# Finding the reaction order from a given plot of chemical kinetics

What will be the order of the reaction for a chemical change having $$\log t_{1/2}$$ VS $$\log a$$ Where $$a=$$ Initial concentration of reactant and $$t_{1/2} =$$ Half Life? 1. 0 order
2. 1st order
3. 2nd order
4. None of These

Actually the answer I found by searching in internet is option 1 but following my calculations, I am getting the answer as option 4.

My calculations are as follows:

For 0 order reaction: $$t_{1/2} = \frac{a}{2K}$$

Taking $$\log$$ on both sides:

$$\log t_{1/2} = \log{\frac{a}{2K}}$$

$$\log t_{1/2} = \log a - \log 2K \tag1$$

This is a Straight line equation of type $$y= mx - C$$.

MY DOUBT IS If you notice in graph you will get to know that the intercept is positive while in the equation $$(1)$$, intercept is negative so how is it possible?

My Background- actually I didn't have kept Mathematics as my major subject in senior secondary high school so I have little knowledge with respect to graph so please forgive me if I am wrong at formulating (1).

• Whoever indicated the precise angle of 45 degrees in that graph should have known that it can only be true for a particular combination of time units (for $t_{1/2}$) and for concentration for ($a$). Mar 3, 2022 at 0:20

The equation that you have derived is correct. For a zeroth-order reaction, $$\log t_{1/2}=\log a-\log2K$$ By superficially observing, this seems to be giving a straight line with the equation $$y=mx-c$$ but actually there are several(not all) reactions in which the $$K$$ value is very small. In case of any reaction having $$K\lt0.5$$, $$2K$$ becomes less than $$1$$ and hence $$\log2K$$ becomes negative. Then you would obtain an equation of the form $$y=mx+c$$ whose graph will have a positive ordinate and it will appear similar to the graph in the question. So that graph in your question is correct for a zero-order reaction having a small rate constant (less than $$0.5$$).
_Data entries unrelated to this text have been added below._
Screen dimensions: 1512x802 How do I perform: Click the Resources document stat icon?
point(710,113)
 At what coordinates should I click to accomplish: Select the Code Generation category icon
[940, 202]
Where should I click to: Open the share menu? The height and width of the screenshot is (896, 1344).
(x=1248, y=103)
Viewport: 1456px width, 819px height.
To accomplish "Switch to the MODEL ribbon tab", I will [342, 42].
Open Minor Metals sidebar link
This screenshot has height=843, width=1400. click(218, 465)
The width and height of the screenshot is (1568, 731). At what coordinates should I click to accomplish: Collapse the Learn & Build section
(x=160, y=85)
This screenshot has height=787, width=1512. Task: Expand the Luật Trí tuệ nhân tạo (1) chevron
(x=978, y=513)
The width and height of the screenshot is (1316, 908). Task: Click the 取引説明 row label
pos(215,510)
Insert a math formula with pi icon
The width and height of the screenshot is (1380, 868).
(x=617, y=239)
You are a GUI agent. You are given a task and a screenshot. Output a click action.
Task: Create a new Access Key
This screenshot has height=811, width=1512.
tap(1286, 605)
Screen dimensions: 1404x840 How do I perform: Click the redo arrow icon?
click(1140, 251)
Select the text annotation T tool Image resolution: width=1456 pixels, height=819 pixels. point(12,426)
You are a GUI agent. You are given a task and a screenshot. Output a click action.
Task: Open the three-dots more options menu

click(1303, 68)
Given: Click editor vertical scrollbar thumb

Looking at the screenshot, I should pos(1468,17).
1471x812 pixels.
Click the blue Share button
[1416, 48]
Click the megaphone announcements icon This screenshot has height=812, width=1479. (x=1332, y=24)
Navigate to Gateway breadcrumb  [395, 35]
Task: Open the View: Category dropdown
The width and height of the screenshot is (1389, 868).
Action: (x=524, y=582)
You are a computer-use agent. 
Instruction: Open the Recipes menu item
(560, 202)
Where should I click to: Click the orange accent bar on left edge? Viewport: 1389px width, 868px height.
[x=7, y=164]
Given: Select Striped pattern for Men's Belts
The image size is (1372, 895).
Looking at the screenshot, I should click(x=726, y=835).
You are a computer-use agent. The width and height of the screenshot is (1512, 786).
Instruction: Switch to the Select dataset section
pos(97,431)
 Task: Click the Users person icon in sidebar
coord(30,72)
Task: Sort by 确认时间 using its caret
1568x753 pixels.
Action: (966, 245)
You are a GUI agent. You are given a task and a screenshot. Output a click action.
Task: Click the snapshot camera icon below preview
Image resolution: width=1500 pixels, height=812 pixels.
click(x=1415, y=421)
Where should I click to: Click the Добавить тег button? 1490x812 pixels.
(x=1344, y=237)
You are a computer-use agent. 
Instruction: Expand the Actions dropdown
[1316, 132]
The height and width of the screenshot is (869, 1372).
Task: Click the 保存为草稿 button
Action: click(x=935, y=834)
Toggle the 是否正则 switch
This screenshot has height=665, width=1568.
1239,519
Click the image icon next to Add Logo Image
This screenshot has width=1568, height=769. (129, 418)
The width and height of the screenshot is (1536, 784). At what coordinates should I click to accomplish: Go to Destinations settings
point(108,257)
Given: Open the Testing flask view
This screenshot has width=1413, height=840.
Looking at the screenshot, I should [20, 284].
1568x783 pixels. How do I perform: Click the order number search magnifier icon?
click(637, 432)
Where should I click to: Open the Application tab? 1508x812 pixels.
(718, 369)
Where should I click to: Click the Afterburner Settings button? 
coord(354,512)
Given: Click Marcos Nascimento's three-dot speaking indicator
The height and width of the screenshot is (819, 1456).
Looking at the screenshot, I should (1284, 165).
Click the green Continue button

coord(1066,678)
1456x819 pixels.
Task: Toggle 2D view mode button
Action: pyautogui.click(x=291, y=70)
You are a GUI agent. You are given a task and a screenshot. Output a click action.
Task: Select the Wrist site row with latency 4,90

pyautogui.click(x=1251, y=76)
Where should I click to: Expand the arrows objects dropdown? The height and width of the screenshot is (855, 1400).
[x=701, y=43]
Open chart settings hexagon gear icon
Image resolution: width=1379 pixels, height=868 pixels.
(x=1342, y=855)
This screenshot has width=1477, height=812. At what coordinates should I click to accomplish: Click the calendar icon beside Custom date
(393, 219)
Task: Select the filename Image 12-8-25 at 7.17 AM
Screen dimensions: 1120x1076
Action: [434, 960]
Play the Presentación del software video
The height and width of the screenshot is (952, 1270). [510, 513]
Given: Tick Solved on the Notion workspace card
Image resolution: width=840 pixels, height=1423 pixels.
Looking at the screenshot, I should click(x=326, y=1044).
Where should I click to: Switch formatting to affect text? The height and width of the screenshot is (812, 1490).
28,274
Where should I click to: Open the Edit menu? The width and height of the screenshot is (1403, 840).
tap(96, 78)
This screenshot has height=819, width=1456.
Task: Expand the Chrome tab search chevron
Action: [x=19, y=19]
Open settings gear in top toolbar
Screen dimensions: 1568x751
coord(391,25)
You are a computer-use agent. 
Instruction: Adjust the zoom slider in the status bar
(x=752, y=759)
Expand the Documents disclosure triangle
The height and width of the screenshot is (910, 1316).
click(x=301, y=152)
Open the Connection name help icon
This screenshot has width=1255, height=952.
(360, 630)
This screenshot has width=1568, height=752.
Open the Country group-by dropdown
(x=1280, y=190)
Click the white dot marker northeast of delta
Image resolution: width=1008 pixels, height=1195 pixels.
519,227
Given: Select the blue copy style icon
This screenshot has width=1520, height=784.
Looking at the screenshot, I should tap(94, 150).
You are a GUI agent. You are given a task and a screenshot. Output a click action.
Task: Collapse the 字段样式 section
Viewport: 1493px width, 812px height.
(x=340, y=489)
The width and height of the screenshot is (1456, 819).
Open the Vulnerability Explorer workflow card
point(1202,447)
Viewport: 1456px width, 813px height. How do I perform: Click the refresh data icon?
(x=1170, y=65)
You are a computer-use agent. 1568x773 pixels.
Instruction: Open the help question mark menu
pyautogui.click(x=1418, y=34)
• There are a lot of units problems/assumptions implicit in your answer. For example, you could just change the time units you use to measure the rate constant. If it has an inconvenient value like 3 mol per L per s, you can just decide to use a time unit of nanoseconds, so then $k$ will be $3\times10^{-9}$ mol per L per nanosecond. And that is much less than 0.5. Mar 3, 2022 at 0:17

The generic slope-intercept equation for a line is:

$$y=mx+c$$

When given angle $$\theta$$ for a straight line, the slope $$m$$ is calculated by:

$$m=tan\;\theta$$

In this case:

$$m=tan\;(45°)=1$$

Substituting $$m$$ into the generic slope-intercept equation for a line, and comparing it with your derived equation (1):

$$y=x+c$$

$$logt_{1/2}=log\;a-log\;(2K)$$

We can see that:

$$y=log\;t_{1/2}$$

$$m=1$$

$$x=log\;a$$

$$c=-log\;(2K)$$

The slope $$m$$ is not negative, since it's equal to 1.

As far as the intercept $$c$$ is concerned, as explained by other answers, the value of $$K$$ for this particular reaction rate is such that taking the base 10 logarithm of $$2K$$ value will itself result in a negative number, which will then become a positive number once mutiplied by the $$-$$ sign next to the logarithm function.

In other words, $$log(2K)$$ is negative and $$-log(2K)$$ is positive.

In conclusion, both $$m$$ and $$c$$ are positive in this problem.